## Chapter 10 Linear multiclass classification

# 10.3  Feature scaling via standard normalization

We have now seen multiple times how *feature scaling* via the *standard normalization* scheme - that is subtracting the mean and dividing off the standard deviation of each input feature - substantially improves our ability to properly tune linear regression and two-class classification cost functions when employing gradient descent and coordinate descent methods (see Sections 8.4 and 9.4).  Unsurprisingly standard normalization provides the same benefits in the case of multiclass classification - whether we employ the One-versus-all framework or the multiclass perceptron / softmax cost - which we explore here.

In [1]:
# This code cell will not be shown in the HTML version of this notebook
# import custom library
import sys
sys.path.append('../../')
from mlrefined_libraries import superlearn_library as superlearn
from mlrefined_libraries import math_optimization_library as optlib
datapath = '../../mlrefined_datasets/superlearn_datasets/'

# demos for this notebook
classif_plotter = superlearn.multi_lin_classification_demo
optimizers = optlib.optimizers
classification_plotter = superlearn.classification_static_plotter.Visualizer();
feature_scaling_tools = superlearn.feature_scaling_tools
static_plotter = superlearn.multiclass_static_plotter.Visualizer()
ova_static_plotter = superlearn.ova_multiclass_static_plotter.Visualizer()
cost_lib = superlearn.cost_functions
normalizers = superlearn.normalizers 

# import autograd functionality to bulid function's properly for optimizers
import autograd.numpy as np

# import timer
from datetime import datetime 

# this is needed to compensate for %matplotlib notebook's tendancy to blow up images when plotted inline
%matplotlib notebook
from matplotlib import rcParams
rcParams['figure.autolayout'] = True

%load_ext autoreload
%autoreload 2

# 10.3.1  One-versus-All classification

As we saw in Section 9.1, One-versus-All (OvA) multiclass classification applied to a dataset with $C$ classes consists of applying $C$ two-class classifiers to the dataset - each assigned to learn a linear separator between a single class and all the other data - and combining the results.  Because we have already seen the benefit of using *standard normalization* in the context of two-class classification (in Section 9.4), clearly employing the same normalization scheme in the context of OvA will provide the same benefits.  Here we illustrate this fact using a simple single-input multiclass dataset, loaded in and shown below.

In [2]:
# load in a toy dataset to illustrate the benefits of standard normalization 
data = np.loadtxt(datapath + 'singleinput_multiclass_dataset.csv',delimiter = ',')

# get input/output pairs
x = data[:,:-1:].T 
y = data[:,-1:] 

# multiclass single-input plotter
demo = classif_plotter.Visualizer(data)
demo.plot_data()

<IPython.core.display.Javascript object>

Below we train an OvA multiclass classifier to represent / separate the $C = 4$ classes of this dataset.  For each of the $C$ two-class subproblems we use the `softmax` cost function, $\alpha = 10^{-1}$ (the largest fixed steplength of the form $10^{-\gamma}$ with $\gamma$ an integer we could find that produced consistent convergence for this example), and $100$ iterations.  Each subproblem is initialized at the point $\mathbf{w} = \begin{bmatrix} 1 \\ 4 \end{bmatrix}$.

In [4]:
# load in OvA framework
ova = superlearn.one_versus_all

# run OvA on dataset
w = np.array([[1],[4]]); alpha_choice = 10**(-1); max_its = 100;
weight_history_1, count_history_1 = ova.train(x,y,max_its = max_its,alpha_choice = alpha_choice,w = w)

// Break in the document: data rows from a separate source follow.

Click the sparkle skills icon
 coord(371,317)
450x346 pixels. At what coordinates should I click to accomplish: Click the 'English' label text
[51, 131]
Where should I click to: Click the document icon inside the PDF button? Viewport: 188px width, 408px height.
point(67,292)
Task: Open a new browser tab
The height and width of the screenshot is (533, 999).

Below we plot each gradient descent run on its corresponding cost function contour, labeling the axes of each contour plot with its respective weights.  Here we can see how the contours of every subplot are highly elliptical, making it extremely difficult for gradient descent to make progress towards a good solution.

In [5]:
# show run of each sub-problem on respective cost function contour
ova_static_plotter.two_input_contour_plot(weight_history_1,x,y,xmin = -10,xmax = 10,ymin = -7,ymax = 7,num_contours = 5)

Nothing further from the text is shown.